Gönderdiğim iletiyi alan zat, adını belirtmeden diyordu ki, ‘’ 735 TL borcunuzu ödemediğiniz tesbit edildiğinden üyelikten çıkarıldınız.’’

Ne büyük borçmuş böyle. Ben borcunu ödeyemeyecek üye miyim ? Kim karar vermiş ? Üç kişilik bir komisyonun incelesiyle ortaya çıkmış.

Borç bildiren yazının iadeli taahhütlü yazıyla üyeye bildirilmesi gerekir. Bu işlem yapılmış mı ? Hayır.

Sonra Yönetim Kurulu kararıyla kooperatif üyeliğimiz düşürülmüş. Amiyane tabirle kovulmuşuz; kapı dışarı edilmişiz.

Bu ne demektir ?

Bu, kooperatifin esprisini, işlevini, ereğini anlamamak demektir, cehaletin sırıtması demektir.

ÇİMKO yönetiminde olanlar acz içinde. Burası dağ başı mı? Bu devlet basit bir aşiret, kabile organizasyonu mudur ?

Her sabah saat 5 gibi kalkıp, gece boyunca düşündüğüm ifadelerle ÇİMKO'ya yazı yazıyorum.

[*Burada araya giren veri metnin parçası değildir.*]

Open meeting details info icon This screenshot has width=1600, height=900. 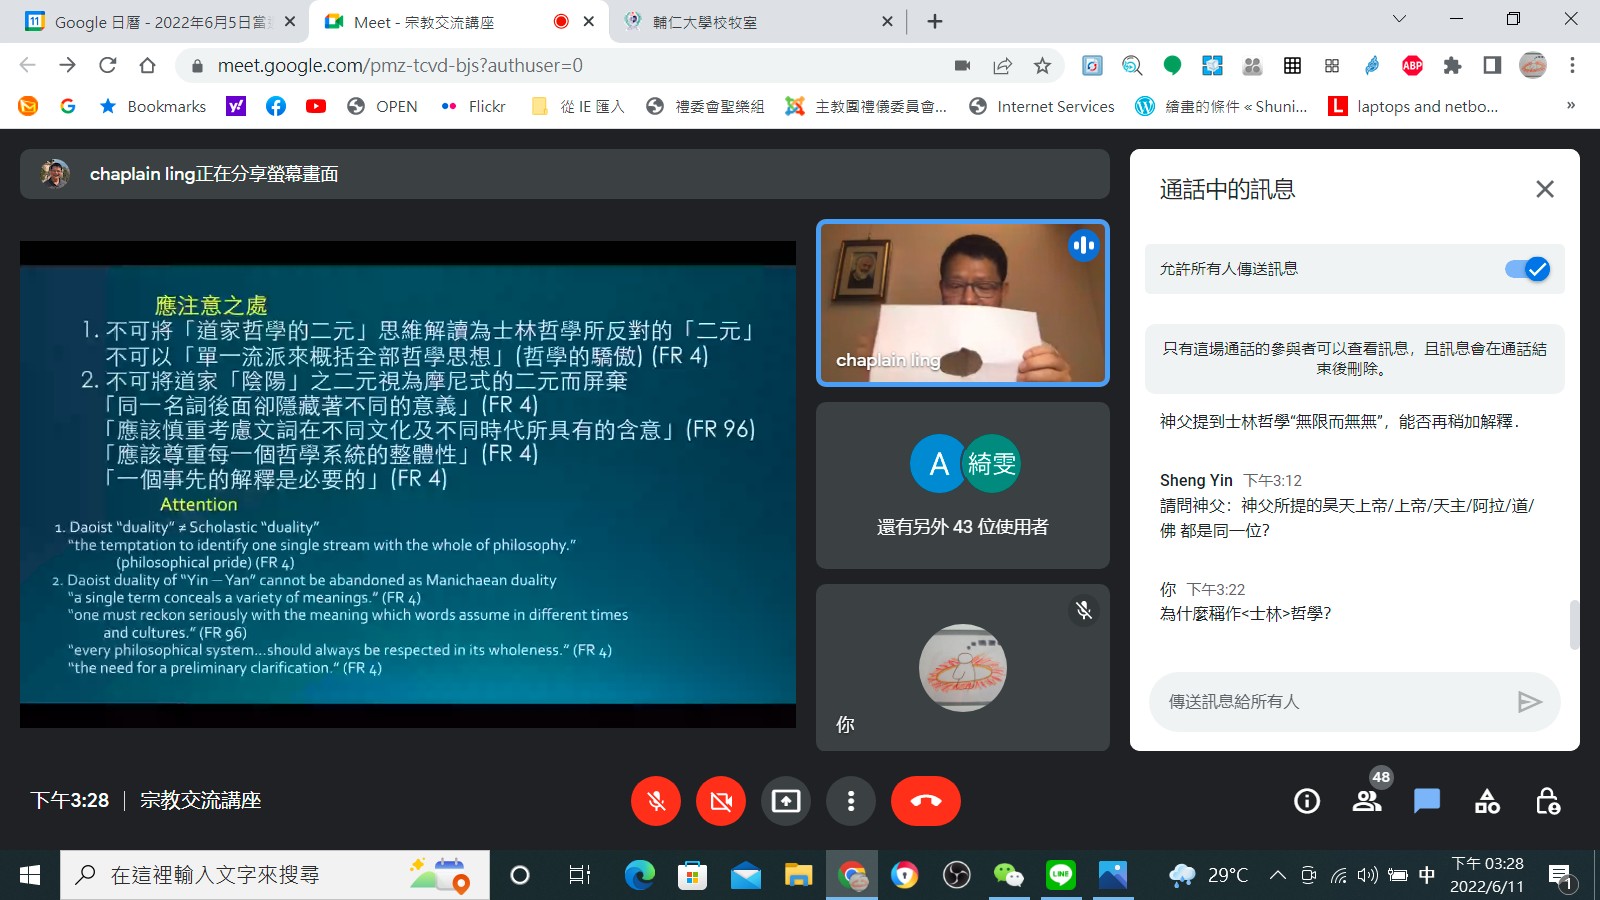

Salgın hastalık, depremler, anarşi ve rerör nedeniyle Diyarbakır dışında olduğumuz günlerde gelmiş olabilir borç duyurusu. Soruyorum yanıt yok.

Yalnız bir cümle kullanılıyor : Üyeliği iptal edilen kişinin geri kabulü mümkün değilmiş.

Demek ki,  o yönetim kurulu üyeleri kooperatif yasalarını, mevzuatı da bilmiyorlar.

Üyelikten çıkarılma noter kanalıyla ardarda 2 kez bildirerek olur. Tebligatı alanın dava hakkı vardır. Bir ay içinde mahkemeye başvurmak mümkündür.

Bu ülkede, insanı mutlu kılacak hiç mi eylem olmaz. Nedendir bu olumsuzluklar ?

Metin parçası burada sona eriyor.